▶ ARTIKEL:
===============

“Repetitive Sequenzen und Loops, die sich langsam und subtil verändern” – Im Interview mit Philipp Pettauer (Fingers of God)

Über aktuelle Projekte und eine Musiksozialisierung im Süden Österreichs zwischen Prä-YouTube-Internethits, Klavierunterricht und Software aus Kelloggs-Packungen spricht Philipp Pettauer alias Fingers Of God mit Simon Popp.
28.07.2025
Interview: Simon Popp, Photography: Lydia Naomi Knöbl

Auf deiner Webseite listest du vier Kategorien deiner Arbeit: ‘Music for Theatre’, ‘Music for Performances’, ‘Music for Film’ und ‘Music Releases’ – und daneben kuratierst du noch andere Künstler:innen für Events und Ausstellungen. Sind diese Säulen wirklich so klar getrennt; in welchen Verhältnissen stehen diese Produktionsformen zueinander?

Die Unterteilung dient eigentlich nur dazu, meinem Output eine Form von Struktur oder Ordnung zu geben. Obwohl ja eigentlich gerade die Kunst eine Sphäre ist, in der ich dieses kategorische Denken nicht anwenden will, merke ich immer wieder, dass es nicht einfach ist, sich dieser Logik zu entziehen, auch weil es manchmal einfach notwendig ist, das, was man tut, beschreibbar zu machen. So kommen dann vielleicht diese Kategorien zustande.

===============

▶ AUSZUFÜHRENDE AUFGABE: Den Abschnitt des Interviews mit Philipp Pettauer wortgetreu abtippen, beginnend bei „Die Unterteilung dient“ und endend bei „diese Kategorien zustande.“.

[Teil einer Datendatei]

===============

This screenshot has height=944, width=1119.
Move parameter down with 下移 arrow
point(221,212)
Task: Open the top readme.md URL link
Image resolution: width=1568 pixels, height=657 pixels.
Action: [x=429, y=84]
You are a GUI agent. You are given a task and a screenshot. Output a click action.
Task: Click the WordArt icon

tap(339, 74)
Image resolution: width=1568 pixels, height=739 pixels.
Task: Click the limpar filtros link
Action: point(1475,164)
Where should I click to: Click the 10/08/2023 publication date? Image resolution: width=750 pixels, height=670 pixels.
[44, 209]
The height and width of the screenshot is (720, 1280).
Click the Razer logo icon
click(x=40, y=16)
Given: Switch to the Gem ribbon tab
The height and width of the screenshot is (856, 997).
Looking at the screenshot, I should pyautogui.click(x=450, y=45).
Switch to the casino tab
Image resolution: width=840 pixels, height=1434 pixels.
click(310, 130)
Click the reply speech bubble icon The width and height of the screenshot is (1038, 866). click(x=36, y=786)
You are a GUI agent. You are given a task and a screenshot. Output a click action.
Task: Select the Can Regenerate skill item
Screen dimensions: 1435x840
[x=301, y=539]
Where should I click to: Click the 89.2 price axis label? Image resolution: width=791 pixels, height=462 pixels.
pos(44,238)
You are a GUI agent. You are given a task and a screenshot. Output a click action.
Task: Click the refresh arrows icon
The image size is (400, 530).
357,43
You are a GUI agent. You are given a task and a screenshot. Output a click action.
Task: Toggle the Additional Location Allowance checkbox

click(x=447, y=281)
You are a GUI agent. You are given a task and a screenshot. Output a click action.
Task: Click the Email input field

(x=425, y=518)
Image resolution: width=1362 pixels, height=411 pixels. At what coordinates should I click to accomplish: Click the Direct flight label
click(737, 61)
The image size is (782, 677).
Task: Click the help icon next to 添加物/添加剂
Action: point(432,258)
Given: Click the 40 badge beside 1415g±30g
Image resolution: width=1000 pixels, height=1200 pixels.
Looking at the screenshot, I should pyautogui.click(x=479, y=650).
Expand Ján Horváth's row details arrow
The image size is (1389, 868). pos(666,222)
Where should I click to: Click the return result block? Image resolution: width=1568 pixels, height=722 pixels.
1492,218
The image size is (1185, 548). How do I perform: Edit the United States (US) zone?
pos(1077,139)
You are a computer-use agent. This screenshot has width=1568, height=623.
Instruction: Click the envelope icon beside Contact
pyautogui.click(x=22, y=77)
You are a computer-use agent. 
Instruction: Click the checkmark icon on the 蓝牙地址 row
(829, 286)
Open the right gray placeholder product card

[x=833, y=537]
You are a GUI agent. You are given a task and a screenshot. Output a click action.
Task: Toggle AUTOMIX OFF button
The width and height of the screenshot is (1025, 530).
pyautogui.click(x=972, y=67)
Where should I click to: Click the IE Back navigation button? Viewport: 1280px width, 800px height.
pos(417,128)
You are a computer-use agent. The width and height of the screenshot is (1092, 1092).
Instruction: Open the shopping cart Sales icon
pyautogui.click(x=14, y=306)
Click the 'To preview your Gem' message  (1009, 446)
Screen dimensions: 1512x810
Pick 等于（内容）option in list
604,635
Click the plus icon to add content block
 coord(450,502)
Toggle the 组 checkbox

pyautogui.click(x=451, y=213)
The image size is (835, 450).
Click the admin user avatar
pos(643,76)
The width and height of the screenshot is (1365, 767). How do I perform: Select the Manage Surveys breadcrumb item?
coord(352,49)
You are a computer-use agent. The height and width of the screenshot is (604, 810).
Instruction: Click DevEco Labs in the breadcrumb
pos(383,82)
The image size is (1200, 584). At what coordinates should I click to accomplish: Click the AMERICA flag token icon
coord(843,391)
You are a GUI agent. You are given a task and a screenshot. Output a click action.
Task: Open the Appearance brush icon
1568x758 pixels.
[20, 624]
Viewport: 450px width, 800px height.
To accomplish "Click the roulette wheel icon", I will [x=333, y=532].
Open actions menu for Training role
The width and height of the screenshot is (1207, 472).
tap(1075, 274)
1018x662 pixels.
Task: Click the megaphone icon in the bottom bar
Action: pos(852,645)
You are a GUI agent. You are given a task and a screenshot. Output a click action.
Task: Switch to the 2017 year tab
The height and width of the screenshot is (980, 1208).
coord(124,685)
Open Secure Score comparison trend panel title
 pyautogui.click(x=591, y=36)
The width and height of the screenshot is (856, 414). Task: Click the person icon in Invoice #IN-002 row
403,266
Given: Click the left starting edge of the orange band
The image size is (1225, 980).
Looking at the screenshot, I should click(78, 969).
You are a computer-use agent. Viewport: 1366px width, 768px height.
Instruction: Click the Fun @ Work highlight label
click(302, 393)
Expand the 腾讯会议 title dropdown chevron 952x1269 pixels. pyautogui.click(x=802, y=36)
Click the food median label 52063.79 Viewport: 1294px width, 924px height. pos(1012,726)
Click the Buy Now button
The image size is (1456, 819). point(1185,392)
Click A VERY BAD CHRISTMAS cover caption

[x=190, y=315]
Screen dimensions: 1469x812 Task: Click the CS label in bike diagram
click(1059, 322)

===============

▶ ERLEDIGTE AUFGABE:
Die Unterteilung dient eigentlich nur dazu, meinem Output eine Form von Struktur oder Ordnung zu geben. Obwohl ja eigentlich gerade die Kunst eine Sphäre ist, in der ich dieses kategorische Denken nicht anwenden will, merke ich immer wieder, dass es nicht einfach ist, sich dieser Logik zu entziehen, auch weil es manchmal einfach notwendig ist, das, was man tut, beschreibbar zu machen. So kommen dann vielleicht diese Kategorien zustande.